Large-cell neuroendocrine carcinoma (LCNEC) without pulmonary symptoms diagnosed in a cutaneous metastasis
Cai Yuan, Benjamin Keating, Laurie A. Farricielli, Kuixing Zhang
(Department of Internal Medicine, Scottsdale Healthcare Shea Hospital, Scottsdale, AZ, USA)
Am J Case Rep 2014; 15:97-102
An atypical presentation of large-cell neuroendocrine carcinoma was diagnosed from a metastatic nodule on the chest wall.
Case Report: The patient was a 60-year-old female who presented with intractable back pain with an MRI showing an L3 compression fracture and multiple lesions in L3, L5, and the pelvis. The patient had a 40-pack/year smoking history. On admission, a small, non-tender nodule was noted under her left breast on the chest wall. CT and PET scan confirmed diffuse metastases in the lumbar spine, brain, lung, liver, and pancreas, without knowing the primary site. The patient underwent L3 vertebroplasty and removal of the nodule on the chest wall. The pathology report of the nodule showed large cell neuroendocrine carcinoma (LCNEC). Immunohistochemical stains were positive for cytokeratin AE 1/3, TTF-1, CD56, Synaptophysin, and chromogranin. The stains were negative for CK7, Napsin, cytokeratin 20, GATA-3, mammaglobin, and CEA. A pathology diagnosis of metastatic LCNEC was made, with the lung as the most likely original site.

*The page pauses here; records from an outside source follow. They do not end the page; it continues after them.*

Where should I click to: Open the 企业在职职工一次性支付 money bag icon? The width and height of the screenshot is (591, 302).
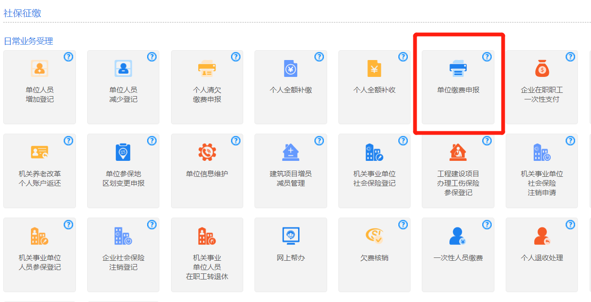542,69
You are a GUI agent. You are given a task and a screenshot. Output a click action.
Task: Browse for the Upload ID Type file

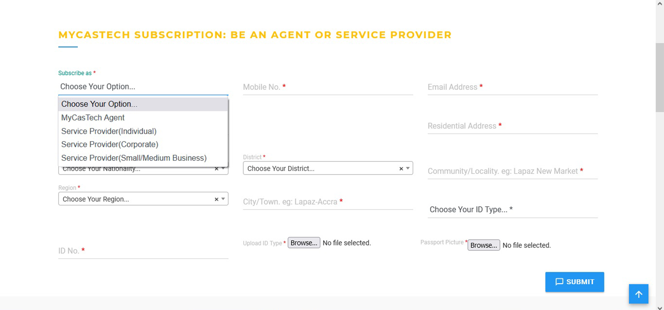coord(304,243)
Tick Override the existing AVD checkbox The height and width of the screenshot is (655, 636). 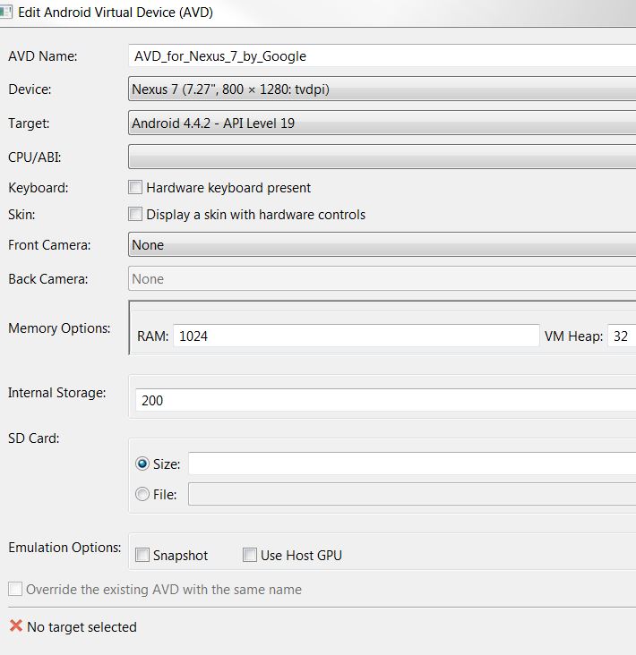click(x=15, y=590)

Conclusions: Treatment consisted of pain control through an intra-thecal pump and whole brain radiation followed by systemic chemotherapy. This case elucidates the unusual cutaneous metastatic site for LCNECs, which was biopsied to confirm the diagnosis. This is the first case of LCNEC diagnosed by a cutaneous metastasis. In conclusion, it is possible to diagnose LCNEC of the lung at a distant metastatic site with careful histological and immunohistochemical examination, which can spare patients from more harmful biopsies.